Bonus 41: What Does It Mean To Be "Bound" by a Supreme Court Decision?
Today's bonus issue walks through why the answer to this question is messier (and more revealing about the Supreme Court's institutional role and authority) than it might seem at first blush
Welcome back to the weekly bonus content for “One First.” Although Monday’s regular newsletter will remain free for as long as I’m able to do this, much of Thursday’s content is behind a paywall to help incentivize those who are willing and able to support the work that goes into putting this newsletter together every week. I’m grateful to those of you who are already paid subscribers, and hope that those of you who aren’t will consider a paid subscription if your circumstances permit:
One of the central distinctions between the substance of Monday’s free issues and that of Thursday’s bonus content is the personalization of the latter. Given that fall semester classes started this week at UT, I thought I’d use today’s bonus issue for a bit of an unusual topic: What it means to be “bound” by a Supreme Court decision. It turns out that what I’ve always viewed as the answer is a bit messier than might appear at first blush (partly because of the different ways in which actors can be “bound” by a judicial decision), but also very revealing about the Court’s structural role in our system—and the extent to which that role is not necessarily compelled by the text of the Constitution.
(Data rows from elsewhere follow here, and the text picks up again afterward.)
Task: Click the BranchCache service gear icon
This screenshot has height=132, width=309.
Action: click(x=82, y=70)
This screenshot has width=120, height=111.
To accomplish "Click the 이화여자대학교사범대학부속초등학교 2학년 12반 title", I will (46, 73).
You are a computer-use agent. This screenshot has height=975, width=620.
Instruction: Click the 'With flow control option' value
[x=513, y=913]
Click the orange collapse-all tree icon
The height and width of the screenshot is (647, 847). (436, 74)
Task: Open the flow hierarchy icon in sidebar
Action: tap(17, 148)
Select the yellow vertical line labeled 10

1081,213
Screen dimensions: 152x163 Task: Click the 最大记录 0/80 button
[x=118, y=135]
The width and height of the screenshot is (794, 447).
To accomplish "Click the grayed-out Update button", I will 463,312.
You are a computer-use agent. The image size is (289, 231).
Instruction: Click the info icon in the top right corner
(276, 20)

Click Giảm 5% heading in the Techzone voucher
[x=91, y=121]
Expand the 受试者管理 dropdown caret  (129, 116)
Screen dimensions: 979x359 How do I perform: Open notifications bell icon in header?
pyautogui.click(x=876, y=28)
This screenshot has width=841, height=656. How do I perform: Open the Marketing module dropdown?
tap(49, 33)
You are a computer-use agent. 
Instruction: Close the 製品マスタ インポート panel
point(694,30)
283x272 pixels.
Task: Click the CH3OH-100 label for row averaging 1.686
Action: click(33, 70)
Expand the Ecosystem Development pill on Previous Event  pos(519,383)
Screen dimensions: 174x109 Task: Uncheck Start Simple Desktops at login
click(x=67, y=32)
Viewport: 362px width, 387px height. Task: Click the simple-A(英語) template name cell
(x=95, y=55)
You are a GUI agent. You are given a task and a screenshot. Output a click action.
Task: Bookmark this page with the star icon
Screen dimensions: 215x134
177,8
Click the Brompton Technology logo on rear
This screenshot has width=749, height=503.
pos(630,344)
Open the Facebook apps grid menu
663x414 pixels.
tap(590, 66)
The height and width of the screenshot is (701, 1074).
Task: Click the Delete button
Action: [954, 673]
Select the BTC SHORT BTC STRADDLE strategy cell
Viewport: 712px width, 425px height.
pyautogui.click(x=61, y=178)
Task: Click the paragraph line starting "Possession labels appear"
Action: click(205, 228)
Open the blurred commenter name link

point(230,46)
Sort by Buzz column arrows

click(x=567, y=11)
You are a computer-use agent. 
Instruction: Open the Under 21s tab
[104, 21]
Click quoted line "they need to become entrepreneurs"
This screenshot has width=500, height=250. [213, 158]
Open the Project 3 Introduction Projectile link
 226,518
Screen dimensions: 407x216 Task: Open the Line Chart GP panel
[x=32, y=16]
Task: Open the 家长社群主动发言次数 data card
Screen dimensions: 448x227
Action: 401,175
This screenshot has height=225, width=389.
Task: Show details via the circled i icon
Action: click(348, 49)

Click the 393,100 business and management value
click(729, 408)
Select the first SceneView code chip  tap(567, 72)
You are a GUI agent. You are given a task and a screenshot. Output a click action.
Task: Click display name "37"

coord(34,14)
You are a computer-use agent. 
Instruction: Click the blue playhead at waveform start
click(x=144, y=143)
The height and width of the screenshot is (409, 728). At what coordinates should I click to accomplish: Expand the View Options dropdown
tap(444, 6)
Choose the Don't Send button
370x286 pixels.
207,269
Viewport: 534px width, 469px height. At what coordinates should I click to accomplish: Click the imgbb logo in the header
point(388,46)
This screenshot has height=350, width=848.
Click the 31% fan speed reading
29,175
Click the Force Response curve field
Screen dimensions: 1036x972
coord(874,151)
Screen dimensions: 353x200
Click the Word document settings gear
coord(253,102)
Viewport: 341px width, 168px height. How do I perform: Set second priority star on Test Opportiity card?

To make a long story short(er), for reasons I elaborate upon below the fold, I think Justice Jackson had it exactly right in 1953, when he wrote about the Court that “We are not final because we are infallible, but we are infallible only because we are final.” It’s the Court’s structural finality, as much as anything else, that makes it “supreme.” And that’s why public support (or at least the absence of mass public opposition) to the Court is so central to the Court’s supremacy—and why Congress’s power to regulate that finality (by controlling at least much of the Court’s appellate jurisdiction), is, or at least could be, such an important check on the Court.
For those who are not paid subscribers, the next free installment of the newsletter will drop on Monday morning. For those who are, please read on.
When I ask my students the question that is the title of today’s post, I usually give them the following passage from Cooper v. Aaron—the landmark 1958 ruling in which the Supreme Court reprimanded school board officials in Little Rock for failing to desegregate their public schools as required by the Court’s 1954 decision in Brown (Cooper is, to this day, the only opinion in the Court’s history directly signed—and not just endorsed—by all nine justices):
Article VI of the Constitution makes the Constitution the “supreme Law of the Land.” . . . [Marbury v. Madison] declared the basic principle that the federal judiciary is supreme in the exposition of the law of the Constitution, and that principle has ever since been respected by this Court and the Country as a permanent and indispensable feature of our constitutional system. It follows that the interpretation of the Fourteenth Amendment enunciated by this Court in the Brown case is the supreme law of the land, and Art. VI of the Constitution makes it of binding effect on the States “any Thing in the Constitution or Laws of any State to the Contrary notwithstanding.”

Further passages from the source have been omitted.